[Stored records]
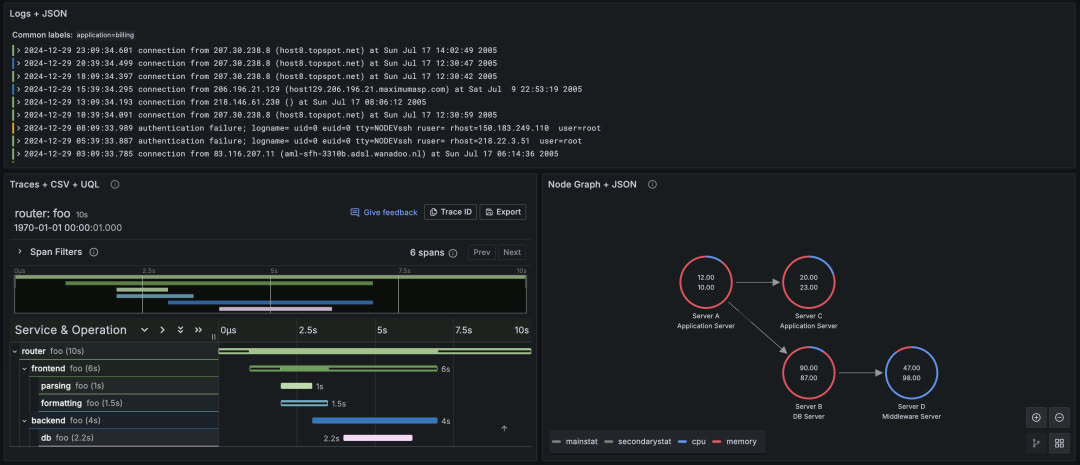Click scroll-to-top arrow in trace view
The image size is (1080, 465).
pos(504,428)
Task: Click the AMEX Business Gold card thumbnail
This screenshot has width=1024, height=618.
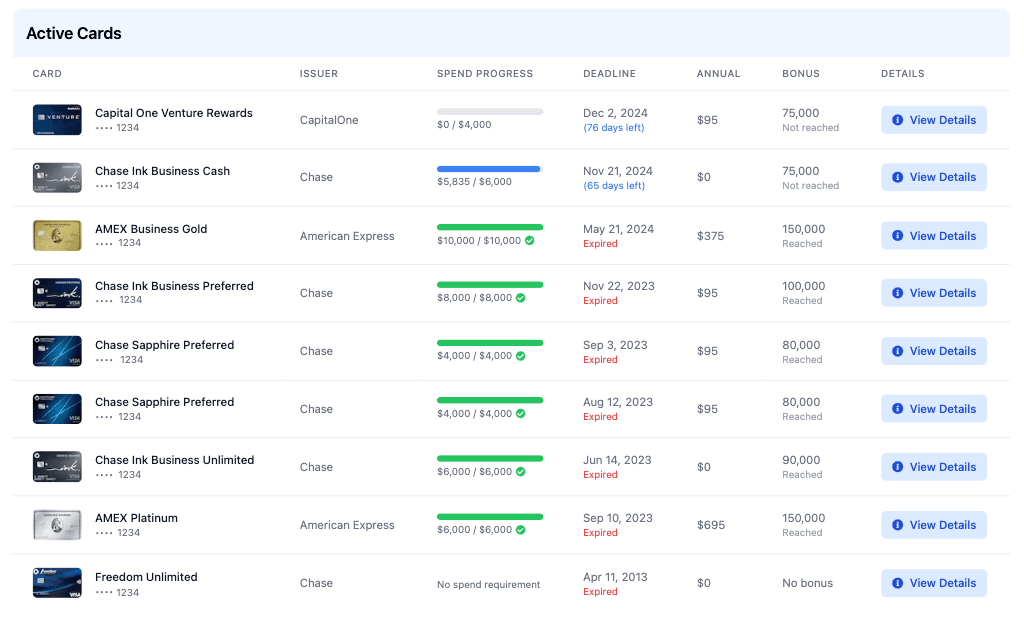Action: [56, 235]
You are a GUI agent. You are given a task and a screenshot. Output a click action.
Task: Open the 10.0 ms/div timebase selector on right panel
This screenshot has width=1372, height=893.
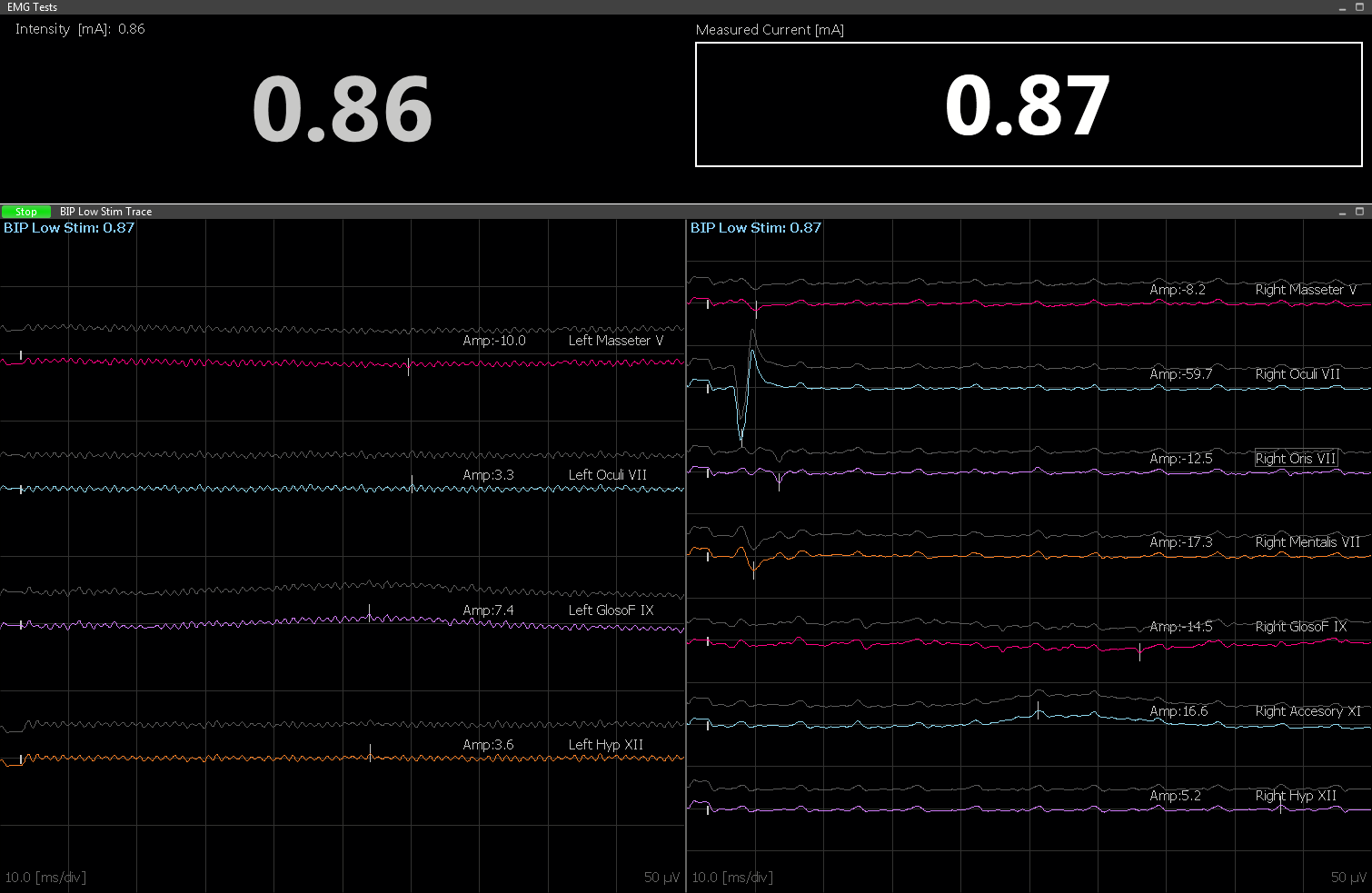(732, 877)
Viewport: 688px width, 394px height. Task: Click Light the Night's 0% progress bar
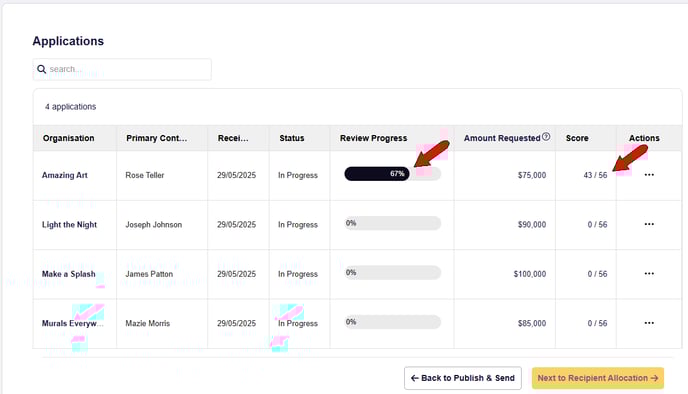pos(392,223)
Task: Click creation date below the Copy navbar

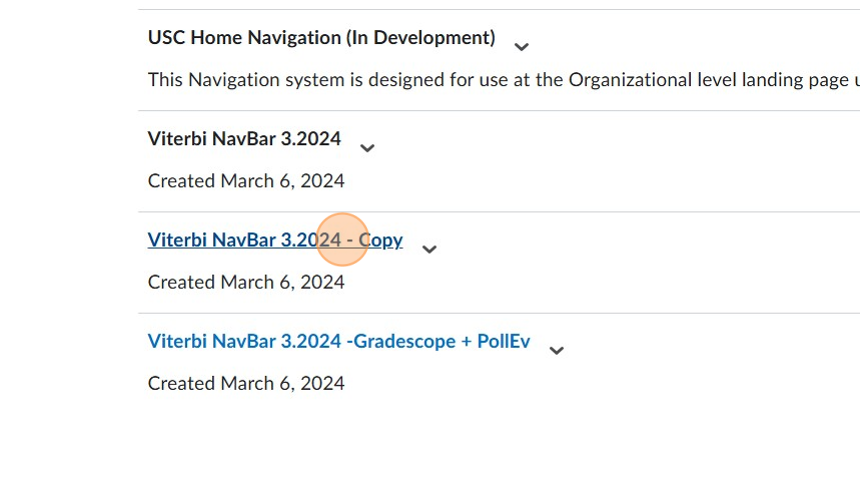Action: (x=246, y=282)
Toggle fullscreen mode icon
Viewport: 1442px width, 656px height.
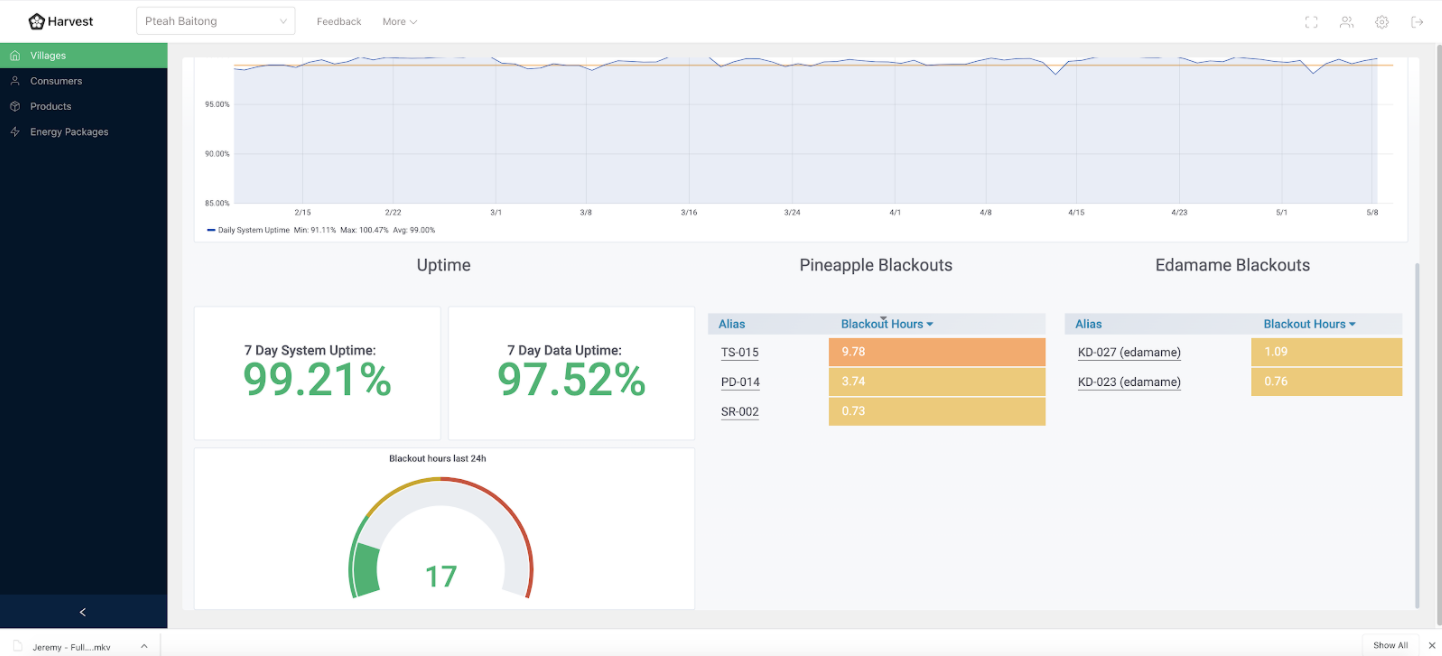coord(1311,22)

- _ASSIGNMENT_
From the line that contains "Toggle fullscreen mode icon" to the final line of the entries, reproduce every line exactly, both ends included. Leave out all pictures.

- _TASK RESPONSE_
Toggle fullscreen mode icon
Viewport: 1442px width, 656px height.
coord(1311,22)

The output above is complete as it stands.